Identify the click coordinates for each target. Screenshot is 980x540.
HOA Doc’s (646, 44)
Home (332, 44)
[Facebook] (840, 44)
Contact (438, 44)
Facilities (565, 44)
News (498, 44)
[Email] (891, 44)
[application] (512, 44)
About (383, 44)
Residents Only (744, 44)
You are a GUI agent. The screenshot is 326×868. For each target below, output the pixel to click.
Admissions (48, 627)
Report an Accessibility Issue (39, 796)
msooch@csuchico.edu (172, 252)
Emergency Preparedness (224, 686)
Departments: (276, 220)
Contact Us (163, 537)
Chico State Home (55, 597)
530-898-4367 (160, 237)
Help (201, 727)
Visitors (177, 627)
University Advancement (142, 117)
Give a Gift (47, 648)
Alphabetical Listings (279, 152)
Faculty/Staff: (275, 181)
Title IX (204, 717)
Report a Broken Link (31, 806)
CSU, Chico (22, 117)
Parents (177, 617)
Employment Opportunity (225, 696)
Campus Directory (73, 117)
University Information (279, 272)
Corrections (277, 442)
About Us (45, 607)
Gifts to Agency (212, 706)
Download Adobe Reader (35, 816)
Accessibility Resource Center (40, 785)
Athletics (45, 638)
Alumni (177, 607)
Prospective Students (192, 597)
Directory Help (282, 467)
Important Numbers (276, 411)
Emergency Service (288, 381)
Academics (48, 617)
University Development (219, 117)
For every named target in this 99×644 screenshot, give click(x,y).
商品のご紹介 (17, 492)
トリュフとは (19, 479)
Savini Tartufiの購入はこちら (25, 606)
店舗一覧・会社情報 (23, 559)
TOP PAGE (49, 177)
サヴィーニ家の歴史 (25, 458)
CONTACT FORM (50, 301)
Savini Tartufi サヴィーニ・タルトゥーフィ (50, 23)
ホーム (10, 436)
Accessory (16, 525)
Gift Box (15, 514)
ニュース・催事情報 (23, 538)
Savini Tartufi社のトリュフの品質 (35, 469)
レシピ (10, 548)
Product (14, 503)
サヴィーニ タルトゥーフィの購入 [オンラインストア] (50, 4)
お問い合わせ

........

§ **Problem requirements**
Reproduce the entire listing above, keeping every line unchanged and in its original order.

§ **The response**
Identify the click coordinates for each target. Screenshot is 980x540.
HOA Doc’s (646, 44)
Home (332, 44)
[Facebook] (840, 44)
Contact (438, 44)
Facilities (565, 44)
News (498, 44)
[Email] (891, 44)
[application] (512, 44)
About (383, 44)
Residents Only (744, 44)
You are a GUI agent. The screenshot is 326×868. For each target below, output the pixel to click.
Admissions (48, 627)
Report an Accessibility Issue (39, 796)
msooch@csuchico.edu (172, 252)
Emergency Preparedness (224, 686)
Departments: (276, 220)
Contact Us (163, 537)
Chico State Home (55, 597)
530-898-4367 (160, 237)
Help (201, 727)
Visitors (177, 627)
University Advancement (142, 117)
Give a Gift (47, 648)
Alphabetical Listings (279, 152)
Faculty/Staff: (275, 181)
Title IX (204, 717)
Report a Broken Link (31, 806)
CSU, Chico (22, 117)
Parents (177, 617)
Employment Opportunity (225, 696)
Campus Directory (73, 117)
University Information (279, 272)
Corrections (277, 442)
About Us (45, 607)
Gifts to Agency (212, 706)
Download Adobe Reader (35, 816)
Accessibility Resource Center (40, 785)
Athletics (45, 638)
Alumni (177, 607)
Prospective Students (192, 597)
Directory Help (282, 467)
Important Numbers (276, 411)
Emergency Service (288, 381)
Academics (48, 617)
University Development (219, 117)
For every named target in this 99×644 screenshot, give click(x,y).
商品のご紹介 (17, 492)
トリュフとは (19, 479)
Savini Tartufiの購入はこちら (25, 606)
店舗一覧・会社情報 (23, 559)
TOP PAGE (49, 177)
サヴィーニ家の歴史 (25, 458)
CONTACT FORM (50, 301)
Savini Tartufi サヴィーニ・タルトゥーフィ (50, 23)
ホーム (10, 436)
Accessory (16, 525)
Gift Box (15, 514)
ニュース・催事情報 (23, 538)
Savini Tartufi社のトリュフの品質 (35, 469)
レシピ (10, 548)
Product (14, 503)
サヴィーニ タルトゥーフィの購入 [オンラインストア] (50, 4)
お問い合わせ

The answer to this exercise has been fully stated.